What to produce:
All entries should be copied exactly, none left out.

----- Data supplied -----

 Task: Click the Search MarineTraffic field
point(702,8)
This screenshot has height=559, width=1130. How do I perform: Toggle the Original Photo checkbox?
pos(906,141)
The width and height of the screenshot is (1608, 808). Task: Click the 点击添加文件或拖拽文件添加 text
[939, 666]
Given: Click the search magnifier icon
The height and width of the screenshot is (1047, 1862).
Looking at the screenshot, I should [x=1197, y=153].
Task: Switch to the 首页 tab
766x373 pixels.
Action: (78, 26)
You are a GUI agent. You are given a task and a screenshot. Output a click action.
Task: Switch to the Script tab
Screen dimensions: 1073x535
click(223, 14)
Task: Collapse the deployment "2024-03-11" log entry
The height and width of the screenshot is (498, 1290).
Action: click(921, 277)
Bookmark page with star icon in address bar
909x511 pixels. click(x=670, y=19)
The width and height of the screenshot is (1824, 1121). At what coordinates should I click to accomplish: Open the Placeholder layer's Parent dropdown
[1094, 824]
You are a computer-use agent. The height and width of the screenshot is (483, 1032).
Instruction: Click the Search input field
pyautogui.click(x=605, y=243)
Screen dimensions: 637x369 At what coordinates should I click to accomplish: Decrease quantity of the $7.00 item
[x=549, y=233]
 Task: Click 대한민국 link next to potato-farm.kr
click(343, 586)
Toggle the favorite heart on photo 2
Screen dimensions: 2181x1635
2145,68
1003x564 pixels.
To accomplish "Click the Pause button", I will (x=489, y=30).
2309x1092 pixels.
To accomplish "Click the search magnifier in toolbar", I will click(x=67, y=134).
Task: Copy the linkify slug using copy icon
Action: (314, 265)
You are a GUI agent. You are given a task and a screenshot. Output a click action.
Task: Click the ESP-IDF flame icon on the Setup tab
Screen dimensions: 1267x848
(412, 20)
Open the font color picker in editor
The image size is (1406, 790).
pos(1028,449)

-----

Result for this task:
 Task: Click the Search MarineTraffic field
point(702,8)
This screenshot has height=559, width=1130. How do I perform: Toggle the Original Photo checkbox?
pos(906,141)
The width and height of the screenshot is (1608, 808). Task: Click the 点击添加文件或拖拽文件添加 text
[939, 666]
Given: Click the search magnifier icon
The height and width of the screenshot is (1047, 1862).
Looking at the screenshot, I should [x=1197, y=153].
Task: Switch to the 首页 tab
766x373 pixels.
Action: (78, 26)
You are a GUI agent. You are given a task and a screenshot. Output a click action.
Task: Switch to the Script tab
Screen dimensions: 1073x535
click(223, 14)
Task: Collapse the deployment "2024-03-11" log entry
The height and width of the screenshot is (498, 1290).
Action: click(921, 277)
Bookmark page with star icon in address bar
909x511 pixels. click(x=670, y=19)
The width and height of the screenshot is (1824, 1121). At what coordinates should I click to accomplish: Open the Placeholder layer's Parent dropdown
[1094, 824]
You are a computer-use agent. The height and width of the screenshot is (483, 1032).
Instruction: Click the Search input field
pyautogui.click(x=605, y=243)
Screen dimensions: 637x369 At what coordinates should I click to accomplish: Decrease quantity of the $7.00 item
[x=549, y=233]
 Task: Click 대한민국 link next to potato-farm.kr
click(343, 586)
Toggle the favorite heart on photo 2
Screen dimensions: 2181x1635
2145,68
1003x564 pixels.
To accomplish "Click the Pause button", I will (x=489, y=30).
2309x1092 pixels.
To accomplish "Click the search magnifier in toolbar", I will click(x=67, y=134).
Task: Copy the linkify slug using copy icon
Action: (314, 265)
You are a GUI agent. You are given a task and a screenshot. Output a click action.
Task: Click the ESP-IDF flame icon on the Setup tab
Screen dimensions: 1267x848
(412, 20)
Open the font color picker in editor
The image size is (1406, 790).
pos(1028,449)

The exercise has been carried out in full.